## Required action:
Keep the wording of every entry exactly as it is while leaving the pictures out of your copy.

• • •

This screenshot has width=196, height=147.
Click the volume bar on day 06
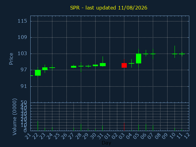146,127
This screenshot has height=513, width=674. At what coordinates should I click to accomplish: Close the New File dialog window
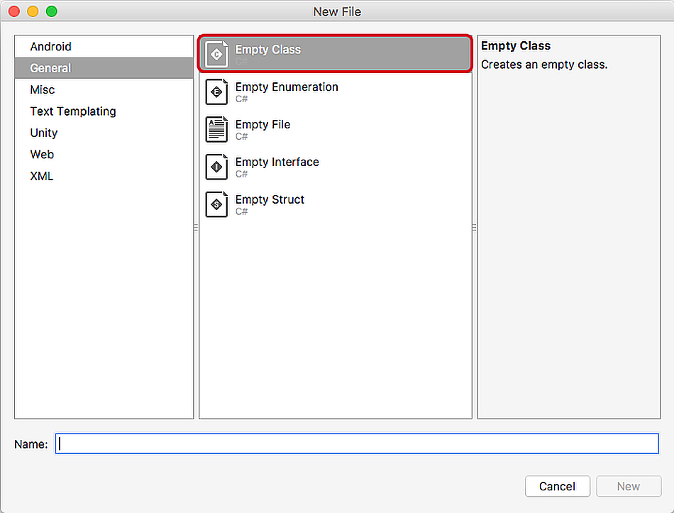point(14,11)
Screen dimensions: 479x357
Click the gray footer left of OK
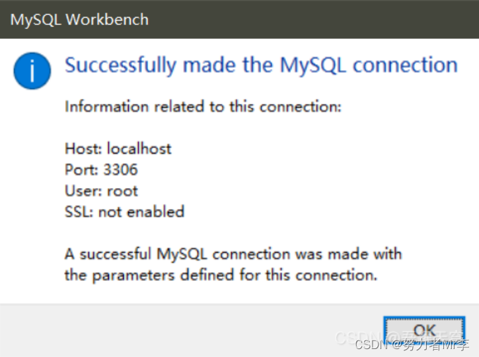pos(190,331)
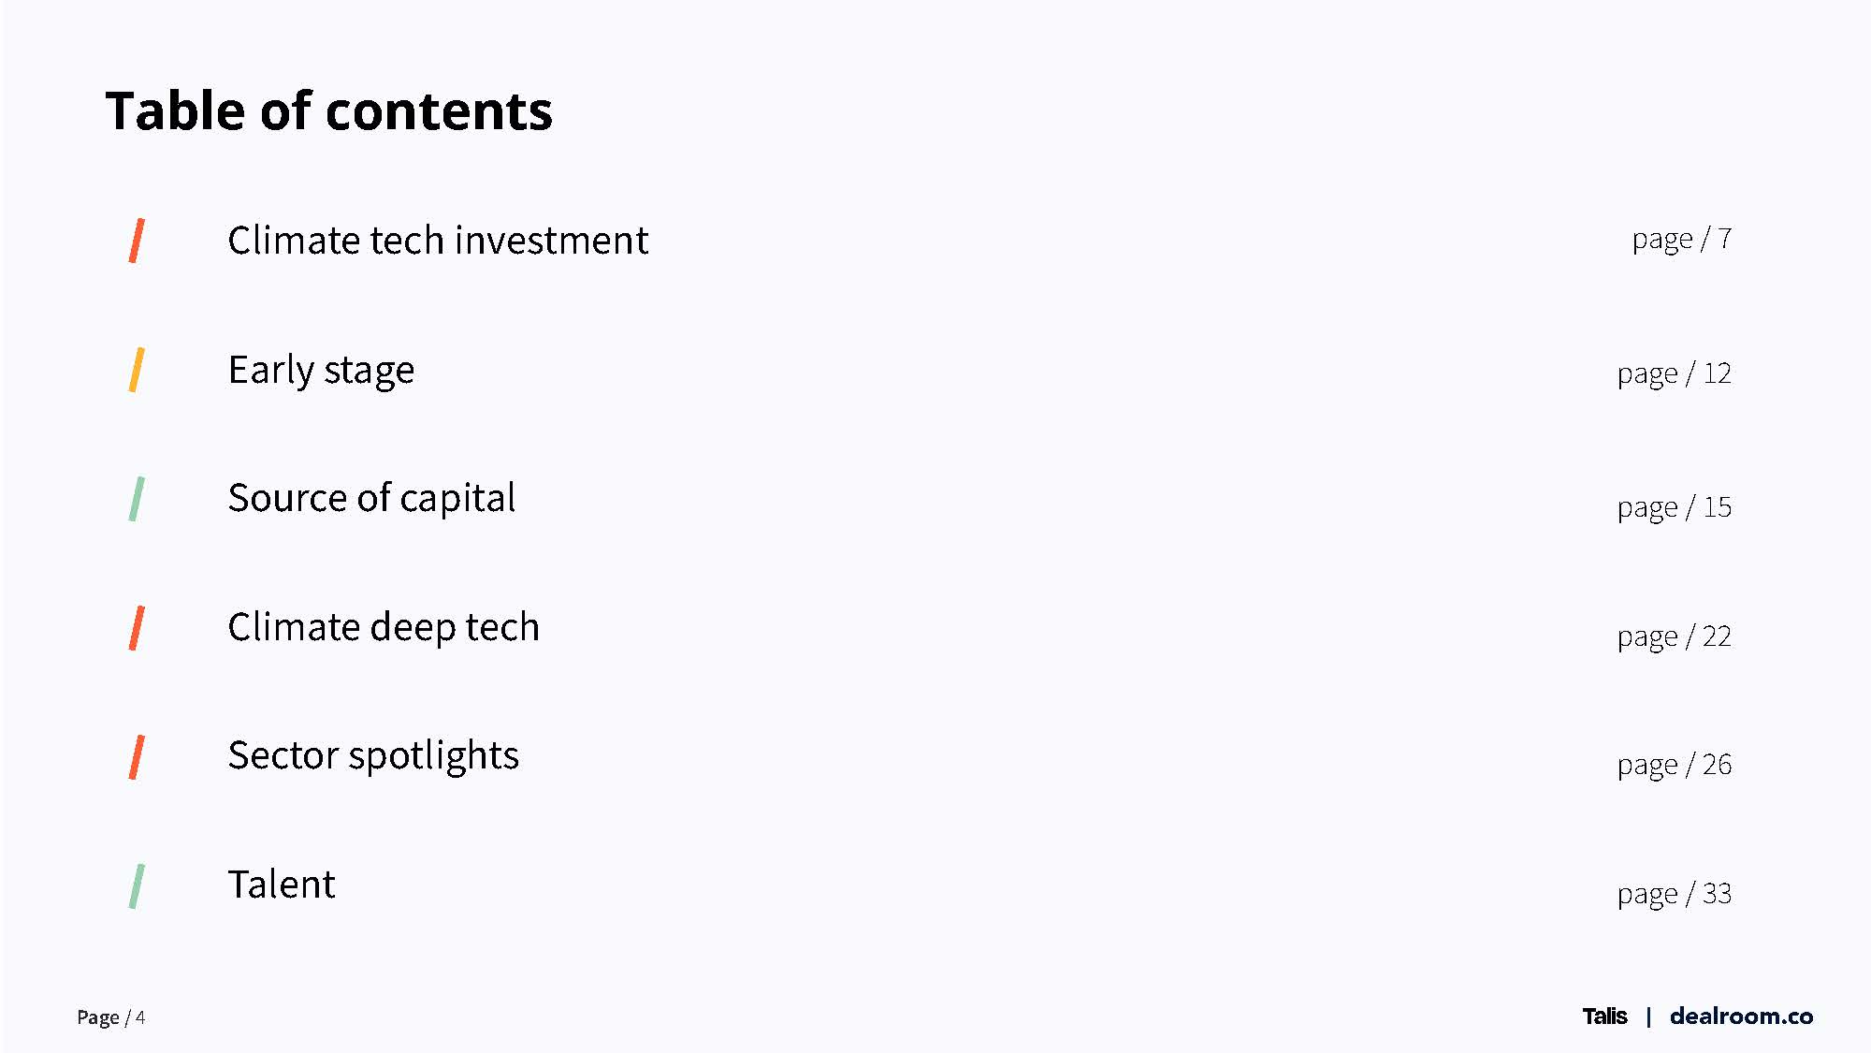This screenshot has width=1871, height=1053.
Task: Click the orange slash beside Sector spotlights
Action: (x=137, y=756)
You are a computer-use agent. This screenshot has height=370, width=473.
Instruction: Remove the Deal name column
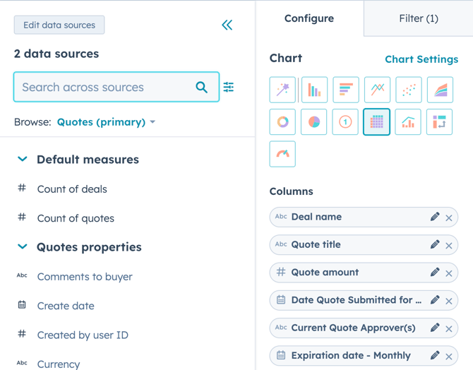(x=449, y=217)
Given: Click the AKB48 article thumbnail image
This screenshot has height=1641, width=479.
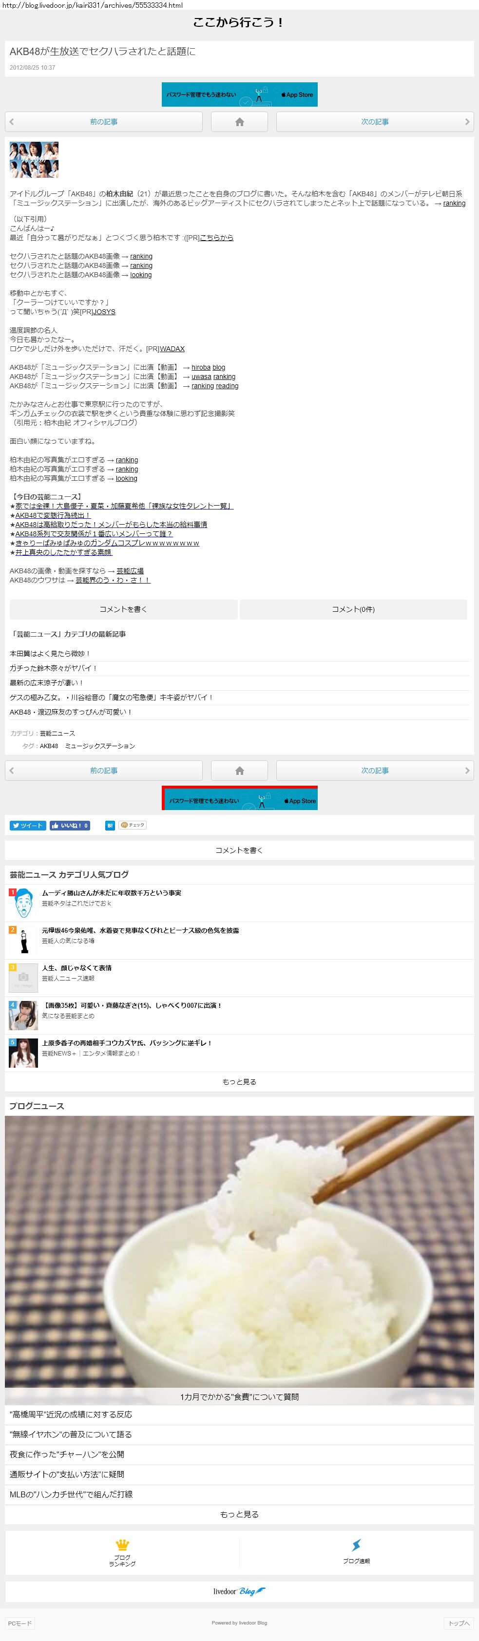Looking at the screenshot, I should point(34,159).
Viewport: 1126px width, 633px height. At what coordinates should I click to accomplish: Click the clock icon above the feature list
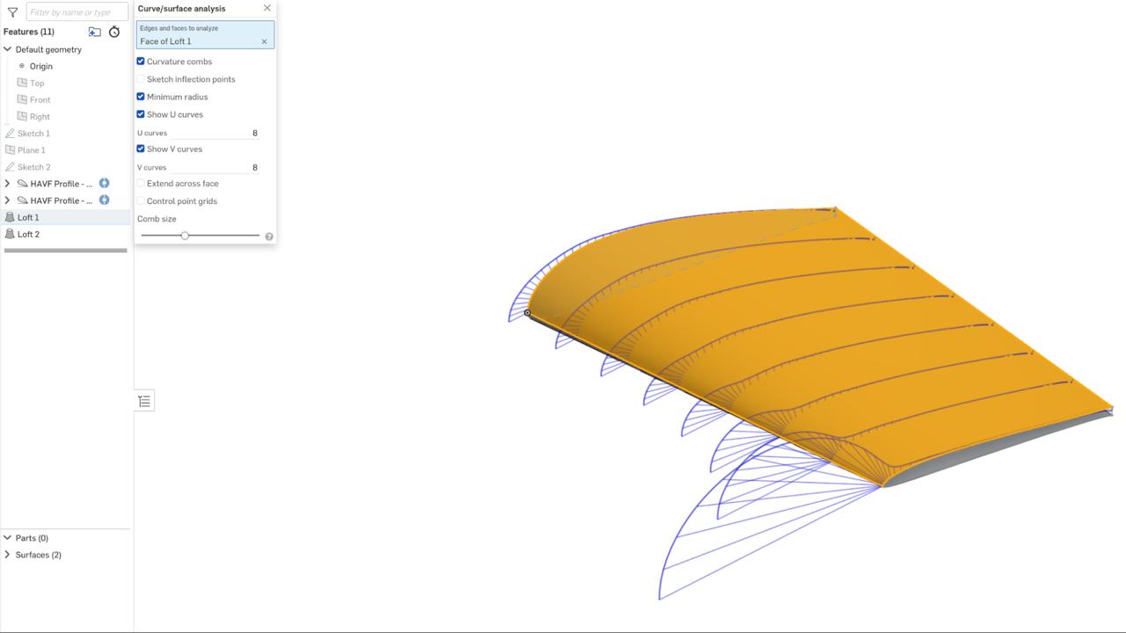click(113, 32)
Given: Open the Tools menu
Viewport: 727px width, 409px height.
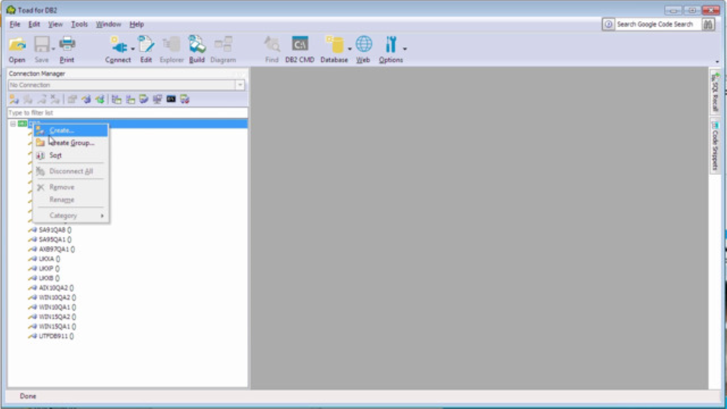Looking at the screenshot, I should 79,24.
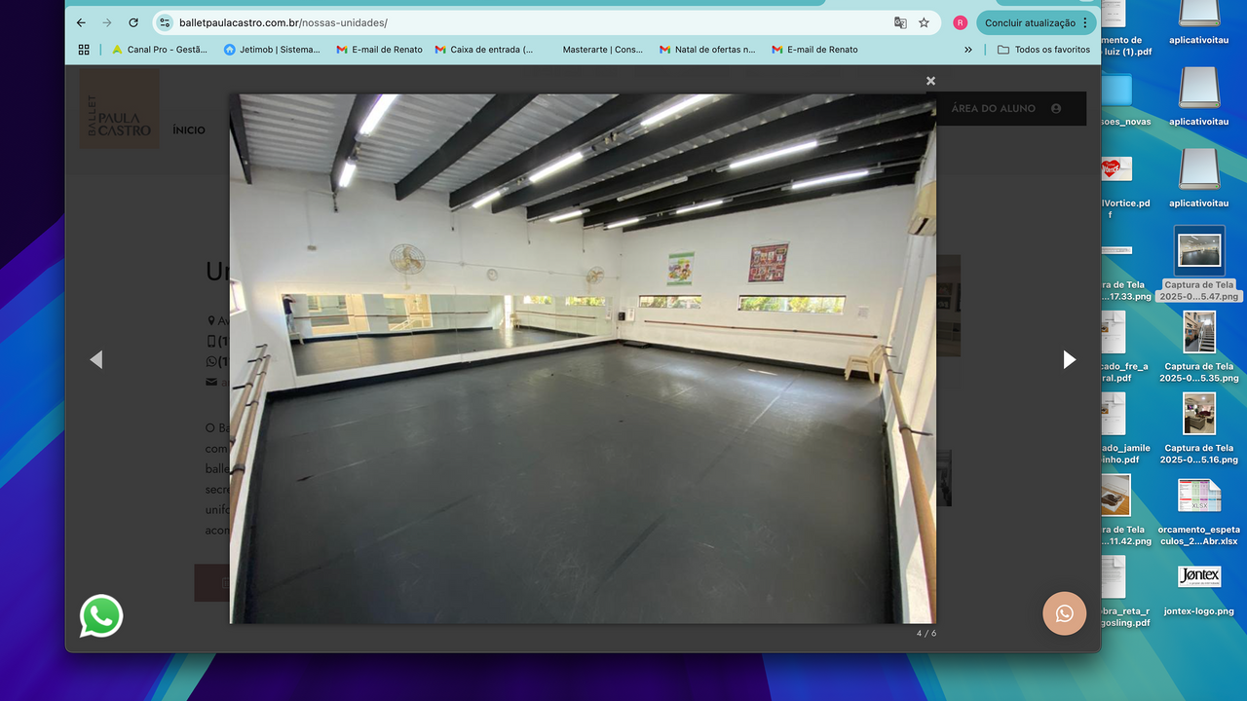Close the image lightbox with the X

pyautogui.click(x=930, y=81)
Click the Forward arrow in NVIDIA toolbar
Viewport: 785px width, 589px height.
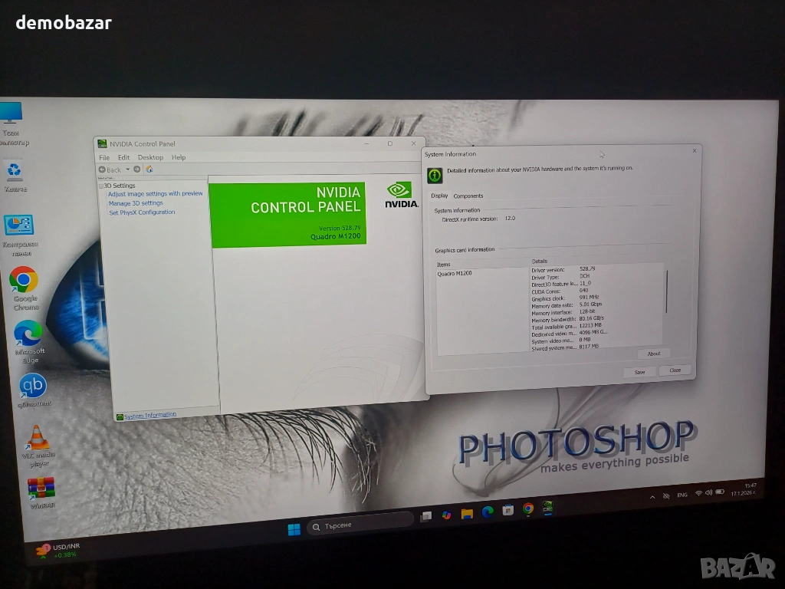137,169

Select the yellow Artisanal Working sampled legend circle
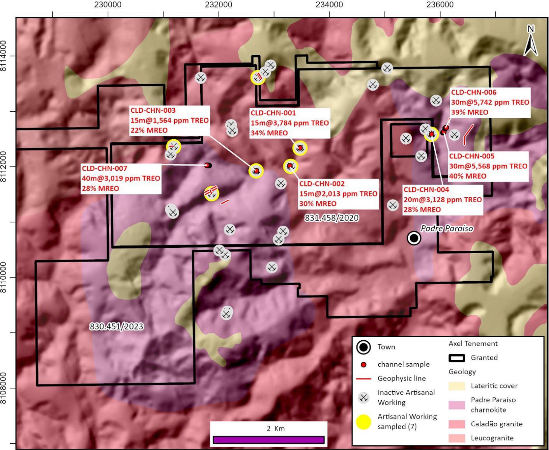pos(364,422)
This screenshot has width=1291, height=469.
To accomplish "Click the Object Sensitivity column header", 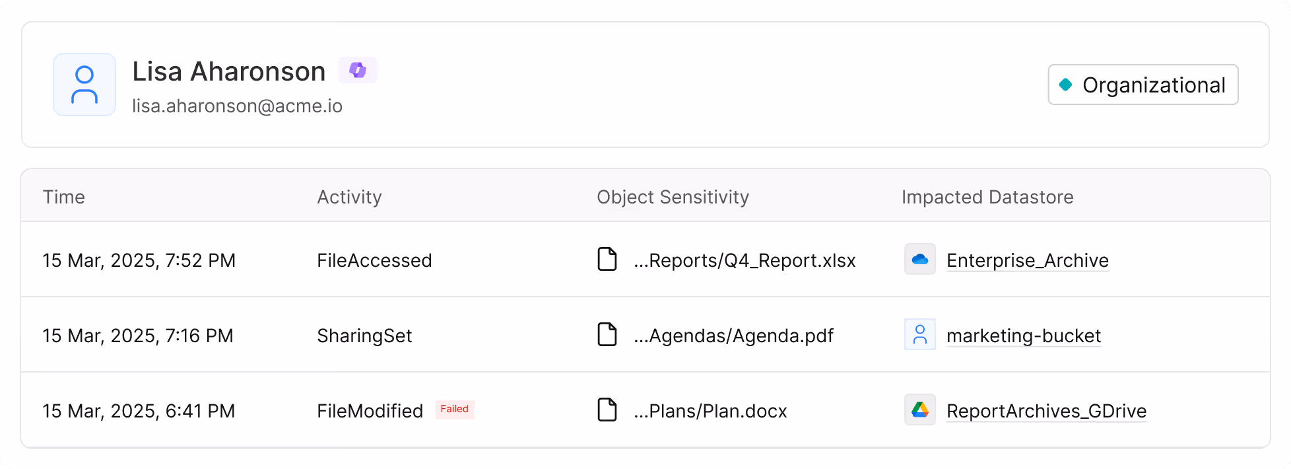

• • •

## Task result:
This screenshot has width=196, height=147.
Click the volume bar on day 06
146,127
This screenshot has height=513, width=674. At what coordinates should I click to accomplish: Close the New File dialog window
point(14,11)
Screen dimensions: 479x357
Click the gray footer left of OK
pos(190,331)
This screenshot has width=1871, height=1053.
Task: Click the orange slash beside Sector spotlights
Action: (x=137, y=756)
You are a computer-use agent. This screenshot has height=370, width=473.
Instruction: Remove the Deal name column
(x=449, y=217)
Given: Click the AKB48 article thumbnail image
This screenshot has height=1641, width=479.
Looking at the screenshot, I should point(34,159).
Viewport: 1126px width, 633px height. At what coordinates should I click to accomplish: Click the clock icon above the feature list
click(113, 32)
Given: Open the Tools menu
Viewport: 727px width, 409px height.
Looking at the screenshot, I should 79,24.
Close the image lightbox with the X

pyautogui.click(x=930, y=81)
Click the Forward arrow in NVIDIA toolbar
Viewport: 785px width, 589px height.
137,169

Select the yellow Artisanal Working sampled legend circle
pos(364,422)
This screenshot has width=1291, height=469.
To accomplish "Click the Object Sensitivity column header", 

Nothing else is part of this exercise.